The basic naming and tagging protocol used for the super balls is below:
- Is it a super ball?
- If yes: name begins with SB
- If no: is it a ball?
- Does it have something inside?
- if yes tag: inclusions, tag: name of item(s) inside
- What texture?
- What color(s)?
- Transparency level?
- What pattern?
- Is it painted?
- Was it formed in two halves?
- If yes, tag: half
Only two of my super balls are actually name-brand Super Balls, and they are tagged wham-o. Here are several sets based on the criteria above, including solid colors, swirls, blue, and (slightly more specific) glitter super balls with a plastic film inside. All of the super ball sets are gathered into a flickr collection. Flickr collections are a recent feature which allow you to group sets and collections, and they are particularly useful when you are working with photographs of collections.

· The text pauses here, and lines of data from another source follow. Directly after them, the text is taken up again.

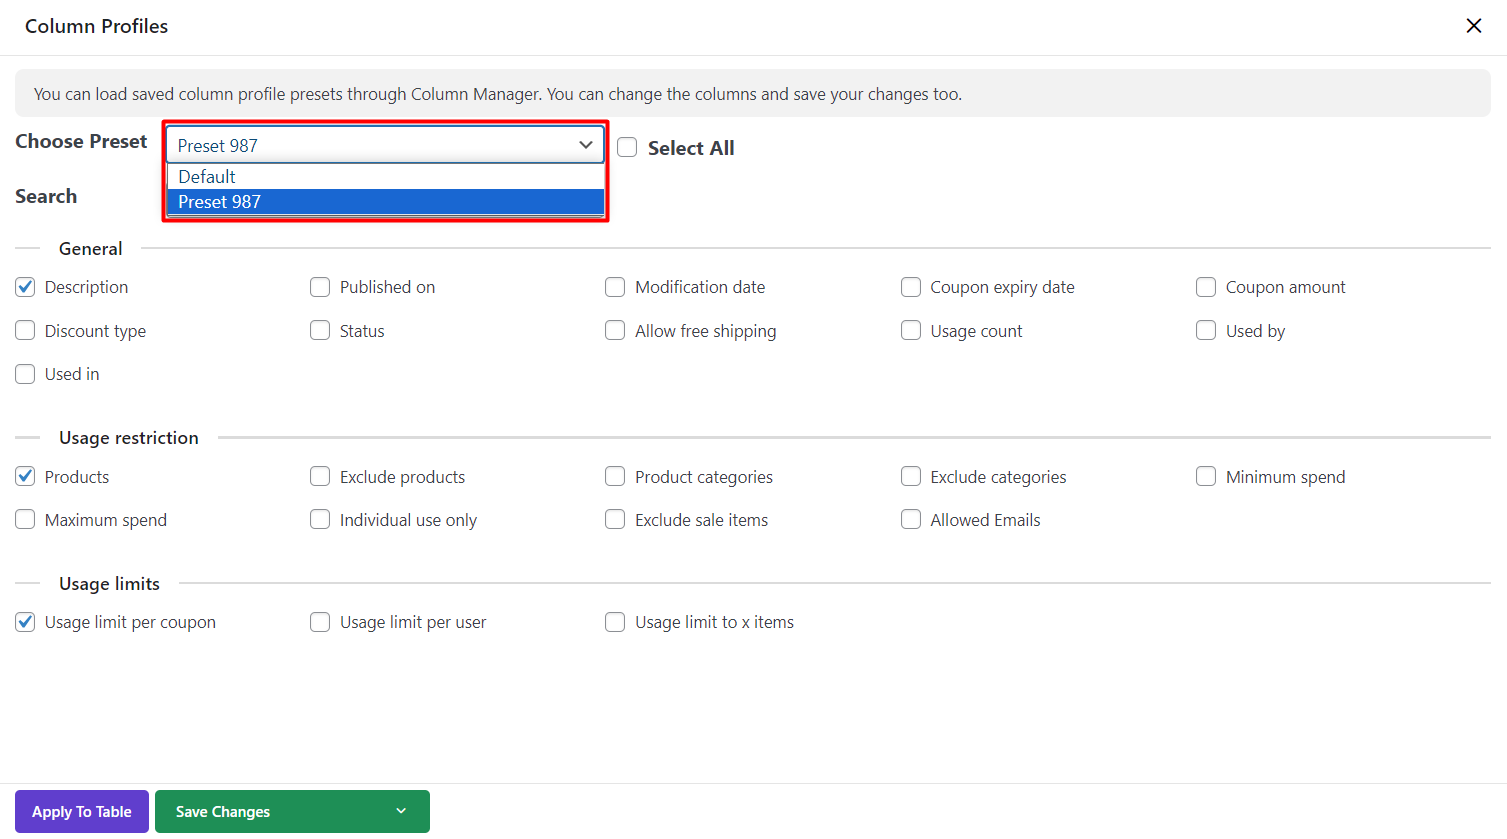
Task: Open the Choose Preset dropdown
Action: pos(385,145)
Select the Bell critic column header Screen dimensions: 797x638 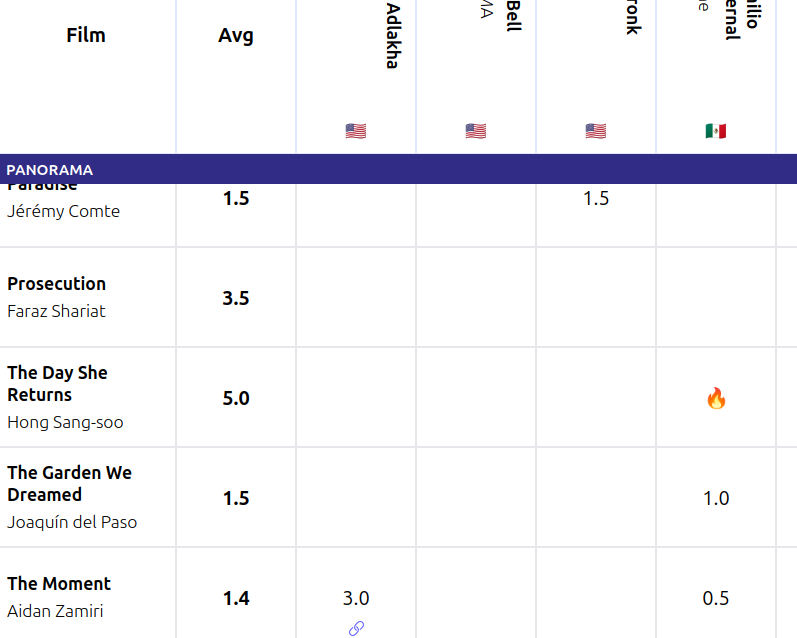[x=513, y=16]
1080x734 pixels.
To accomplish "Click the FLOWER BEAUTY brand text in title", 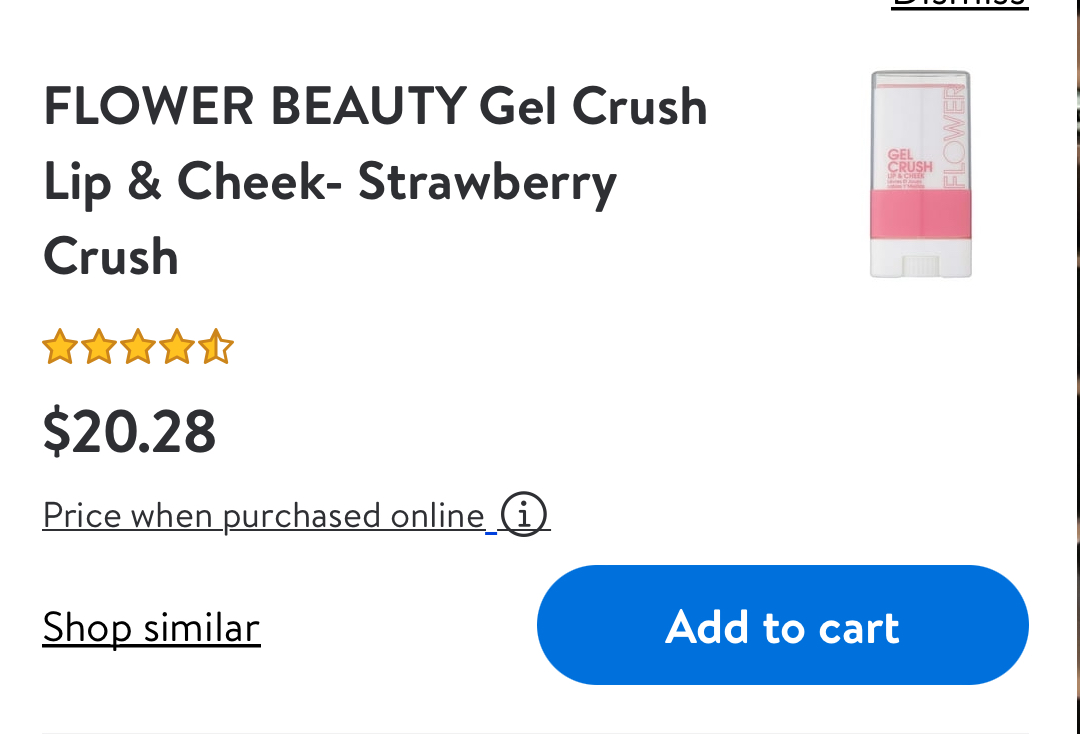I will click(x=256, y=107).
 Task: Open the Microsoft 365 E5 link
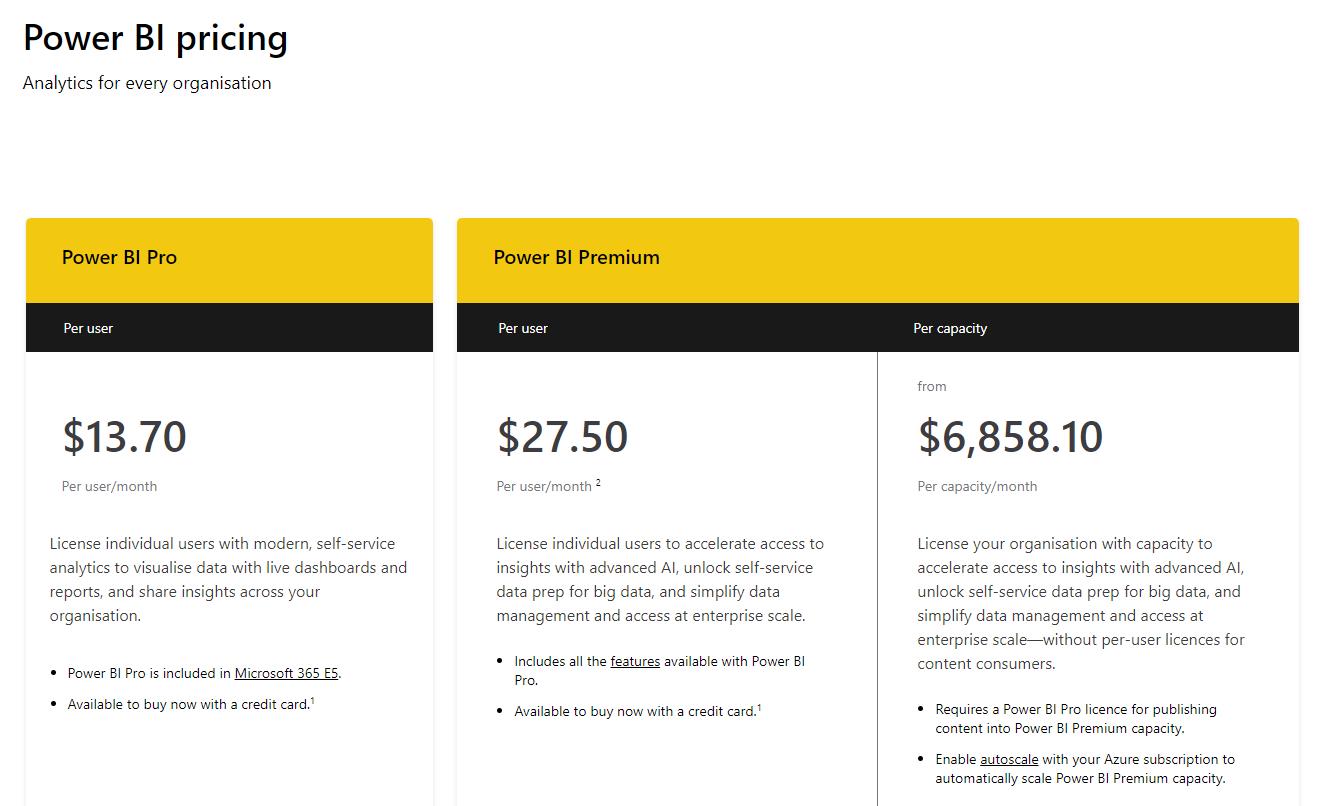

This ball fits into a lot of the categories. Being half foam, it is not entirely super ball, so the name starts with BA. It is both “smooth” and “textured,” “swirl”, “opaque,” “pink,” “blue,” “white,” and formed it two halves, so it gets “half” as well. It shows up in both the blue and swirl sets.
One last detail included was to take a picture of the stands used in the pictures to provide a bit of a size reference.
There are many tools you can use with flickr. One very useful one is a mosaic maker. This particular tool can compile up to 36 of your pictures into one image. A set of 324 pictures of mug shots (no group shots) and was run through the mosaic maker to make nine 6×6 mosaics which were run through the mosaic maker again to make the mosaic above. The mosaic gives a totally different view of the collection than the picture of the balls on their shelf. This gives you a great way to share your collection visually.The social aspect of sharing your collection shouldn’t be overlooked. There are many flickr groups related to collecting (such as this collecting group) and you are likely to find aficionados in your area of interest. If you can’t find a group for the items you collect, you can always start one. Here’s my new super ball group, since, believe it or not, there wasn’t one already. There is already a group dedicated to balls in general, and they will probably get a few contributions from me, but it will be interesting to see who else likes super balls in particular.
One thing to keep in mind is that for a large collection, you will almost certainly want a flickr pro account to have access to unlimited uploads. If you are (for example) thinking of cataloging your antiques collection for insurance purposes, the $25 annual fee would likely be a good investment. It seems like a reasonable price for off-site documentation storage, which is always a good idea in case something should happen to your collection. While super balls are not particularly worrisome in terms of theft or even natural disaster, cataloging the collection has answered one of my nagging questions: how many? There are 278 super balls, and another 47 miscellaneous balls and bouncy things.
Although it has very little to do with collecting, it is not possible to leave the subject of super balls without mentioning the wonderful Bravia advertisement featuring 250,000 super balls bouncing in San Francisco. Only a few orders of magnitude more than my collection!